■ **TASK INPUTS**
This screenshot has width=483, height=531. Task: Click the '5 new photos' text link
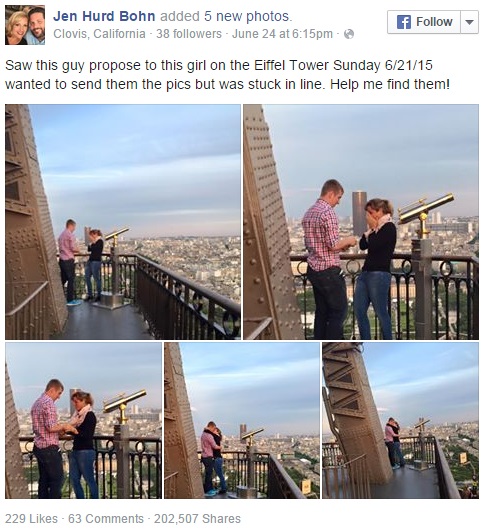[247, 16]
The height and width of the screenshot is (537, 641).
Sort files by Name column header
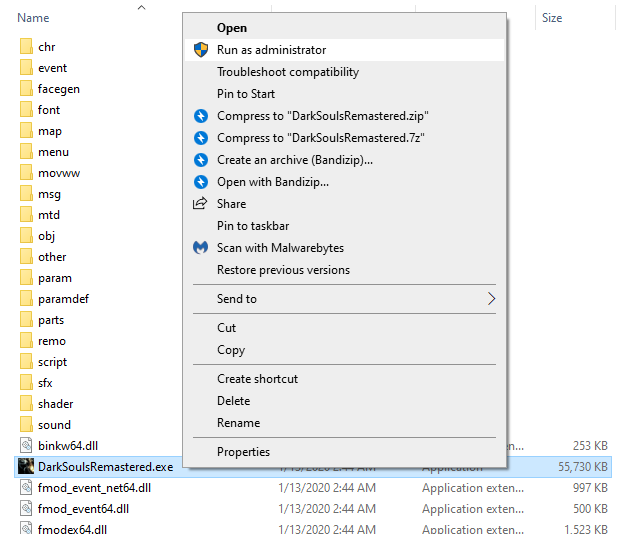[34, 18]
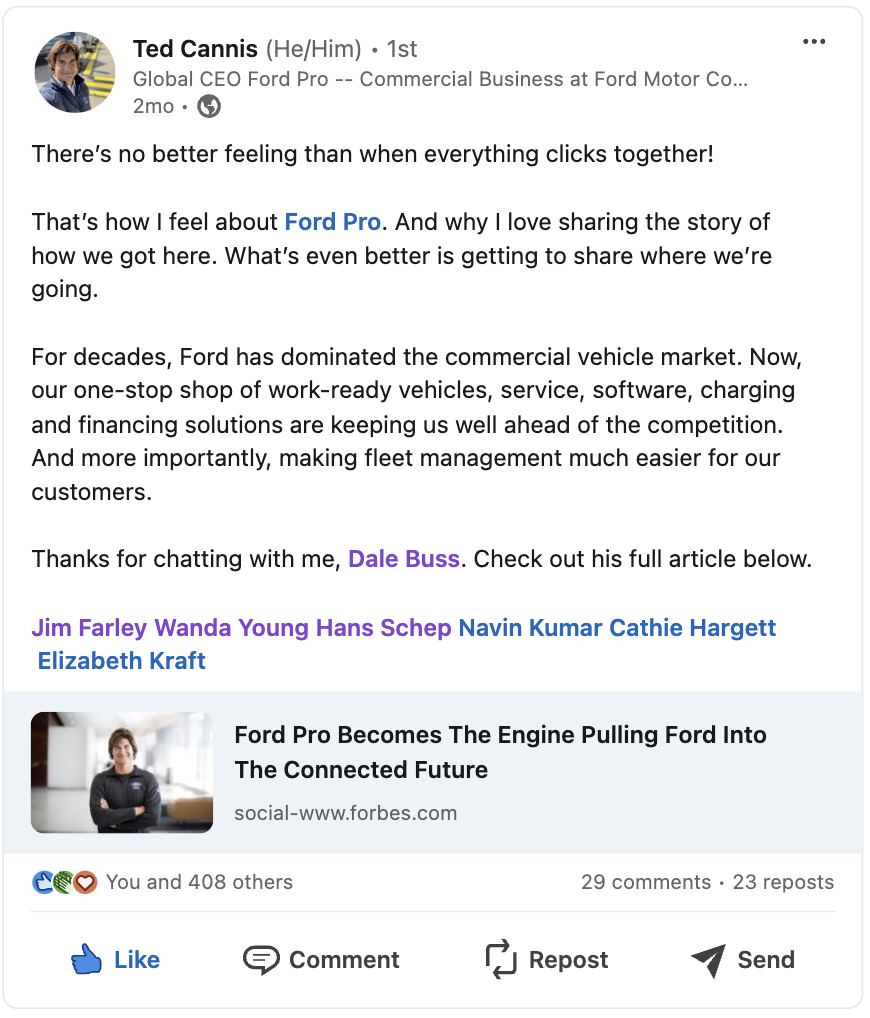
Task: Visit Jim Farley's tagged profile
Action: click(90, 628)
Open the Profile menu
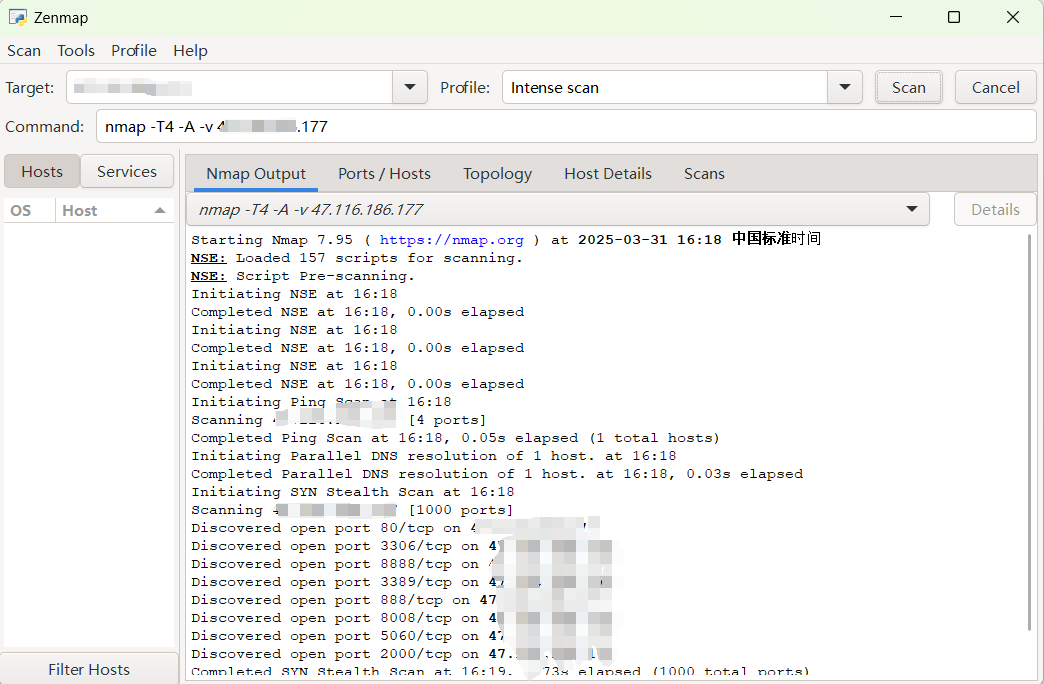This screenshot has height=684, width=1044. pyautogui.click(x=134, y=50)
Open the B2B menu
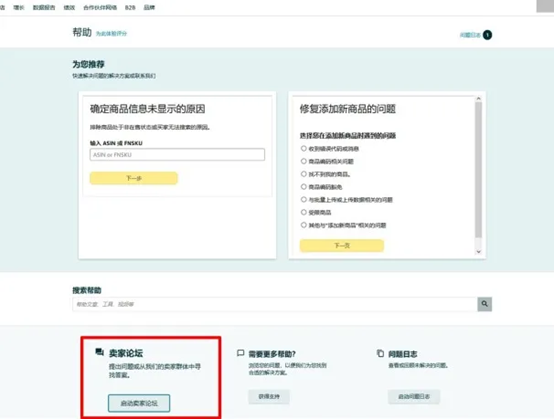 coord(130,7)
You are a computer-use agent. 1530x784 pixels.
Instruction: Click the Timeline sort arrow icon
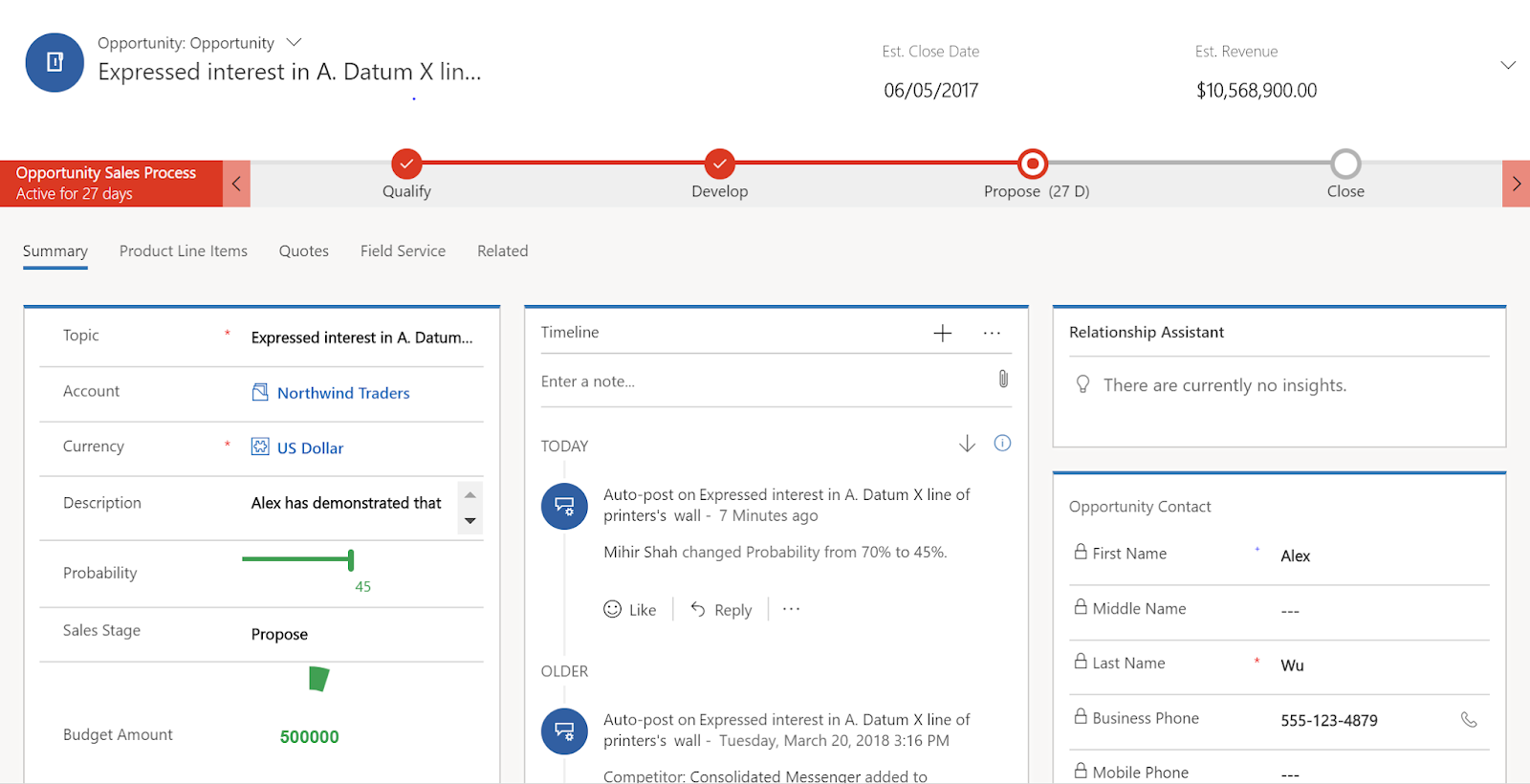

■ **TASK DIRECTIONS**
Print the material exactly as given, but not the pictures.

■ **YOUR RESPONSE**
This screenshot has width=483, height=531. Task: Click the '5 new photos' text link
[247, 16]
The height and width of the screenshot is (537, 641).
Sort files by Name column header
[34, 18]
Task: Visit Jim Farley's tagged profile
Action: click(90, 628)
Open the Profile menu
This screenshot has height=684, width=1044. pyautogui.click(x=134, y=50)
Open the B2B menu
 coord(130,7)
You are a computer-use agent. 1530x784 pixels.
Instruction: Click the Timeline sort arrow icon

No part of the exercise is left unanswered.